* _Directions_: Rewrite as a numbered list, omitting blank lines, the data between the line containing "Given: Click Juliann" and the end of the data, inclusive.

########################################

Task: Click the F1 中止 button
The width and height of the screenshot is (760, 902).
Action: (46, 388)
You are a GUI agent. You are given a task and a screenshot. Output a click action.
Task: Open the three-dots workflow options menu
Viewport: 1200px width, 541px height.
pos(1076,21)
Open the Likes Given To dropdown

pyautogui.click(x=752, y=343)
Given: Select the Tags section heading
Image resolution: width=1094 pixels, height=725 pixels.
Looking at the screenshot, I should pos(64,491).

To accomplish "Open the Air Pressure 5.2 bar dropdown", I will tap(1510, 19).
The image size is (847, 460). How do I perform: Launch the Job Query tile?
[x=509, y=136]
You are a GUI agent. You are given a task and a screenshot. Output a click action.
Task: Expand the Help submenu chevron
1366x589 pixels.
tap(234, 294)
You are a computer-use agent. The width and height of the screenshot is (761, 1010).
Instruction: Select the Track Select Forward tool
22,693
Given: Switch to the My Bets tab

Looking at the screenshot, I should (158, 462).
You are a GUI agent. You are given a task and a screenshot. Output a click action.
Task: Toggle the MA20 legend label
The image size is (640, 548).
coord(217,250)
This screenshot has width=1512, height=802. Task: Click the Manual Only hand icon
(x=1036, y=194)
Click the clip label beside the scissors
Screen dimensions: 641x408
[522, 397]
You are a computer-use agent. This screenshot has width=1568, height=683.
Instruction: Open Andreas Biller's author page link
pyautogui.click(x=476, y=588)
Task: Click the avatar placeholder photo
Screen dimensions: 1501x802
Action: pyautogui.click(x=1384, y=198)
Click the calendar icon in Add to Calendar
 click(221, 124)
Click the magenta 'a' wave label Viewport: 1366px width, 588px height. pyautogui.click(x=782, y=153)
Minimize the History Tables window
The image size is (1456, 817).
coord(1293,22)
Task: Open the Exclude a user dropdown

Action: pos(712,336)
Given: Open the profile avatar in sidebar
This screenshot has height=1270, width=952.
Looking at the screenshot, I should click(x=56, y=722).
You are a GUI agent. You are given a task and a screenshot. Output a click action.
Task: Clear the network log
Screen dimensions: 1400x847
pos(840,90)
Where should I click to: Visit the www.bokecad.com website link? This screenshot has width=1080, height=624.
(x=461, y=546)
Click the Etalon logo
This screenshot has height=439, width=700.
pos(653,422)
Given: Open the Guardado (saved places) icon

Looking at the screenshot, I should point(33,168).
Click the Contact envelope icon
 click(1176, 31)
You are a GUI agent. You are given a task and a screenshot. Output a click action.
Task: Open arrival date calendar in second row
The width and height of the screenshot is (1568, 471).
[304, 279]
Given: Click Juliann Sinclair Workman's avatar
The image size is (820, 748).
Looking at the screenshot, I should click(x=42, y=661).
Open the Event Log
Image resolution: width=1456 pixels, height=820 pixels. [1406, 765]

########################################

* _The completed task_:
1. Given: Click Juliann Sinclair Workman's avatar
2. The image size is (820, 748).
3. Looking at the screenshot, I should click(x=42, y=661).
4. Open the Event Log
5. Image resolution: width=1456 pixels, height=820 pixels. [1406, 765]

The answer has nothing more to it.